THE PROBLEM:
Using the records below, repeat exactly the lines from the one holding "Click the saudebemestar.pt watermark text" through the one holding "Given: Select the Rank #37909727 stat card", both ends included, and no others.

Stored data:
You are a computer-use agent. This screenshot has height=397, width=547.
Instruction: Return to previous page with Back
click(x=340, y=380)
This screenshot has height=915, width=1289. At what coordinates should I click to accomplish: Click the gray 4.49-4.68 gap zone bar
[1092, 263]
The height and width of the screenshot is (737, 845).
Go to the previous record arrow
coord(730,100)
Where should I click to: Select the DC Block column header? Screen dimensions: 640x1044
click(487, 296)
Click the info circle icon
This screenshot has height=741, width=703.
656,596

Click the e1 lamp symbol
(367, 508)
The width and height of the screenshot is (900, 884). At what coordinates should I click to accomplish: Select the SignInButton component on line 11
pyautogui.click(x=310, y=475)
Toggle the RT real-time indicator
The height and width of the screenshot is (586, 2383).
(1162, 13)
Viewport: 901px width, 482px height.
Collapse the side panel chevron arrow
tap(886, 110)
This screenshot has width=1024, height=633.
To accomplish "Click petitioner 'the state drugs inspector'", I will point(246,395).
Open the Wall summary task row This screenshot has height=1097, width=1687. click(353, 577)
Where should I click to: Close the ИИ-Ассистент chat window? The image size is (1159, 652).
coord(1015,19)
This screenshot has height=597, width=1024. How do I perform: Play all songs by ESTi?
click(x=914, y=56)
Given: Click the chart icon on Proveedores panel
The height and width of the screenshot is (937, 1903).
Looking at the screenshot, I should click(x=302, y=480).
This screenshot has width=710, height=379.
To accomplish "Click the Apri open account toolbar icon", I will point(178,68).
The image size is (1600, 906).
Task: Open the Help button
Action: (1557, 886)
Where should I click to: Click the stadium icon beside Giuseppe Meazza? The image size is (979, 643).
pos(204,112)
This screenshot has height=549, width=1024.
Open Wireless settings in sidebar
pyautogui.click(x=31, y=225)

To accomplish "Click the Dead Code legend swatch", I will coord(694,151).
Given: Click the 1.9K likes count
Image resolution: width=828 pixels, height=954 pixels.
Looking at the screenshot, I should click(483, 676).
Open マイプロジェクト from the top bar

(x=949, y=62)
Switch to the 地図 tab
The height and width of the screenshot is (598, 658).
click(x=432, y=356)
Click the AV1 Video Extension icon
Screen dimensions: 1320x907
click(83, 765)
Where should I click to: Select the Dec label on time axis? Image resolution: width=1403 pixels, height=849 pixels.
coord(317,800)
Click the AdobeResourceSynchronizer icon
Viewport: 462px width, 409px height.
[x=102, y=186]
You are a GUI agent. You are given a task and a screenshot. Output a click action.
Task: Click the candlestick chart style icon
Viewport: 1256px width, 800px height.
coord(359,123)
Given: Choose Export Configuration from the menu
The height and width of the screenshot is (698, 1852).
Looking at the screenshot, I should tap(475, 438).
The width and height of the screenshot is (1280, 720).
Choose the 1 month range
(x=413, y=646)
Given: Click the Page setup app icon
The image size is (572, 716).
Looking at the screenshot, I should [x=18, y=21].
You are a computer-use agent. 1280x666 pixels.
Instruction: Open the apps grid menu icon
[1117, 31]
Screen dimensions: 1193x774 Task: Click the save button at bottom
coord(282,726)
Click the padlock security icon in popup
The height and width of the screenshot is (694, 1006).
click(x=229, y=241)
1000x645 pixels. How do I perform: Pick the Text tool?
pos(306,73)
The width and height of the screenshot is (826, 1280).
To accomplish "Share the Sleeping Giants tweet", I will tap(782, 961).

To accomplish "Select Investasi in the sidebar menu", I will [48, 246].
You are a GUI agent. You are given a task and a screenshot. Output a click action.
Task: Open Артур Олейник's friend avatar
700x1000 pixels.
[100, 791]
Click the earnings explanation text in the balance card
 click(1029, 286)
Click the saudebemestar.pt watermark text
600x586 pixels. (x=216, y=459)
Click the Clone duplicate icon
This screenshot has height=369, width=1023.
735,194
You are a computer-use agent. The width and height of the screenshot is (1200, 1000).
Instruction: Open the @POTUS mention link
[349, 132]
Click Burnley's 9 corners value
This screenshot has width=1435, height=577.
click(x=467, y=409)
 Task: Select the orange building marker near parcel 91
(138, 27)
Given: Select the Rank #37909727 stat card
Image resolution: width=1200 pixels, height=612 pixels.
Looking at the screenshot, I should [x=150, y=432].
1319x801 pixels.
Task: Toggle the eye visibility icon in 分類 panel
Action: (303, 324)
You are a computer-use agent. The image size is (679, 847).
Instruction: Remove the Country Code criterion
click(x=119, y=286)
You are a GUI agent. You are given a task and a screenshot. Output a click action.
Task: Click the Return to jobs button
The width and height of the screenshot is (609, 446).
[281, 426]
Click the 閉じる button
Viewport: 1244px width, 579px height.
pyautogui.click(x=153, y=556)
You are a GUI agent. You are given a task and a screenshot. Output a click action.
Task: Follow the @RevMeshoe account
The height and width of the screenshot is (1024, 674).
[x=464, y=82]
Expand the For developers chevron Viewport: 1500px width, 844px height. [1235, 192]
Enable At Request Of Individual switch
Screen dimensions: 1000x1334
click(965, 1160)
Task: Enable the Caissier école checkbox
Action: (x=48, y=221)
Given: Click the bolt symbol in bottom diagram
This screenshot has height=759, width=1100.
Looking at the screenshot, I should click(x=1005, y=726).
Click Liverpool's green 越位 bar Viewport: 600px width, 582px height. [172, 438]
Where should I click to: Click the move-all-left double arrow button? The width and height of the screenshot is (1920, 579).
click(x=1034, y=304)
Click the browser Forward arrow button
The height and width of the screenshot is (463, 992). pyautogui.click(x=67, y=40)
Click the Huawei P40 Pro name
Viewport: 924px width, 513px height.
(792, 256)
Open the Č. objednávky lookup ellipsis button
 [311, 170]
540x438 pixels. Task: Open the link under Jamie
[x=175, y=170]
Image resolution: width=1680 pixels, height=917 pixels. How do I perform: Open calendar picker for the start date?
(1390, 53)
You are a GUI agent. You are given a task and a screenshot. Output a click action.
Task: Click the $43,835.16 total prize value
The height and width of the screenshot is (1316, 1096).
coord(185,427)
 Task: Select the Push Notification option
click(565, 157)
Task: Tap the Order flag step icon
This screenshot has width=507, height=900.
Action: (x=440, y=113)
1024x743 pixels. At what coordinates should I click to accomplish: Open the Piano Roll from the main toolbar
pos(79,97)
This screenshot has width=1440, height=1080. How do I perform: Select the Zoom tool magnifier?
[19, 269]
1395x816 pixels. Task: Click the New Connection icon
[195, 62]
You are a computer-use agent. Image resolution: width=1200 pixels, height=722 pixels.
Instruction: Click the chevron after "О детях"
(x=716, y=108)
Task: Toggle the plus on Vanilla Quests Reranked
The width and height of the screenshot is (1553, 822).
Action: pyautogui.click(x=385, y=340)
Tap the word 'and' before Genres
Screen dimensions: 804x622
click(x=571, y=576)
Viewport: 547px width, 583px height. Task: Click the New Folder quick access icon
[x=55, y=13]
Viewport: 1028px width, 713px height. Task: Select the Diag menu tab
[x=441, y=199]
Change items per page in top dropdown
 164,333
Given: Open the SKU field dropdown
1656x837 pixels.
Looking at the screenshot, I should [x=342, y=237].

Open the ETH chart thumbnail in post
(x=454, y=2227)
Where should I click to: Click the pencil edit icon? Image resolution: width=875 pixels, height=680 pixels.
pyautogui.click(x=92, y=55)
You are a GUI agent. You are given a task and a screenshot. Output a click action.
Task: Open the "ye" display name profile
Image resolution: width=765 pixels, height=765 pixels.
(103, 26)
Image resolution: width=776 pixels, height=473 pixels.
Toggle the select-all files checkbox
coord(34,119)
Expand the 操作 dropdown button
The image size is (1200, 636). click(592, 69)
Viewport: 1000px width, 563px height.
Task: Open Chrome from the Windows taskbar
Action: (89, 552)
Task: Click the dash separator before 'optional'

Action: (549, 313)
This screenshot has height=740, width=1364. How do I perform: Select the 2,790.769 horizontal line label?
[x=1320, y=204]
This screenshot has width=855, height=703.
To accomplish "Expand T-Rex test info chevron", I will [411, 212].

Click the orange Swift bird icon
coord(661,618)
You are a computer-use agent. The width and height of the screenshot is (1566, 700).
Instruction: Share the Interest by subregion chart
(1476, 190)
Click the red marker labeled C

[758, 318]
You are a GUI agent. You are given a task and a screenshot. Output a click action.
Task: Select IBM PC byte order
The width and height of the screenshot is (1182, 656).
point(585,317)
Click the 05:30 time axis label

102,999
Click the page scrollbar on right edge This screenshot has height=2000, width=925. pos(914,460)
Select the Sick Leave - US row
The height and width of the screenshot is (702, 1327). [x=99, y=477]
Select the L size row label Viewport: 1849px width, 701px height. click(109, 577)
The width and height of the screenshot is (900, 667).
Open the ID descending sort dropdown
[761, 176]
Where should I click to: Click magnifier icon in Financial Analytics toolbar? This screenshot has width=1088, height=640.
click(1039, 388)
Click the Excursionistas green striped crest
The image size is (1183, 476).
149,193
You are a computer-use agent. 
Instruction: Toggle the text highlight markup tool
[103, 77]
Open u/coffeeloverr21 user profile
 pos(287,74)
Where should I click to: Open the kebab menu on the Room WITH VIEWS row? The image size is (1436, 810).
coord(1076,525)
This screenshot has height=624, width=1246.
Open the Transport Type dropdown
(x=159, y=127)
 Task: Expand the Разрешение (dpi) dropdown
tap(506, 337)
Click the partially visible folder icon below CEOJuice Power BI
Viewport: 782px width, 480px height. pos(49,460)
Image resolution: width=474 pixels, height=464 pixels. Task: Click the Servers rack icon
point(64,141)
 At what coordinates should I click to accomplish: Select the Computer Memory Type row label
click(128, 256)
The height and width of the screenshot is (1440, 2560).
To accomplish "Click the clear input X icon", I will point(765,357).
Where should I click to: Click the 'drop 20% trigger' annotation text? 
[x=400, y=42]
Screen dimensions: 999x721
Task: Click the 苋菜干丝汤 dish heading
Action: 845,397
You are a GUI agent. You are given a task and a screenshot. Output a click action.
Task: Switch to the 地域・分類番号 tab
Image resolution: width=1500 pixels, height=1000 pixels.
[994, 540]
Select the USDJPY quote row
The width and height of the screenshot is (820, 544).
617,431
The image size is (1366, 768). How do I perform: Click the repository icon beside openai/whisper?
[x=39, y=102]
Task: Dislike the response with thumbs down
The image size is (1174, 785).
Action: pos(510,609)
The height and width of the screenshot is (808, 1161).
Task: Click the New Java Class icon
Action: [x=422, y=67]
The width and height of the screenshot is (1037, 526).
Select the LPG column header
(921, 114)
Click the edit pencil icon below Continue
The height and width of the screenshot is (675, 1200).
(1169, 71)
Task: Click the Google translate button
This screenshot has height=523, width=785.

ANSWER TO THIS PROBLEM:
Click the saudebemestar.pt watermark text
600x586 pixels. (x=216, y=459)
Click the Clone duplicate icon
This screenshot has height=369, width=1023.
735,194
You are a computer-use agent. The width and height of the screenshot is (1200, 1000).
Instruction: Open the @POTUS mention link
[349, 132]
Click Burnley's 9 corners value
This screenshot has width=1435, height=577.
click(x=467, y=409)
 Task: Select the orange building marker near parcel 91
(138, 27)
Given: Select the Rank #37909727 stat card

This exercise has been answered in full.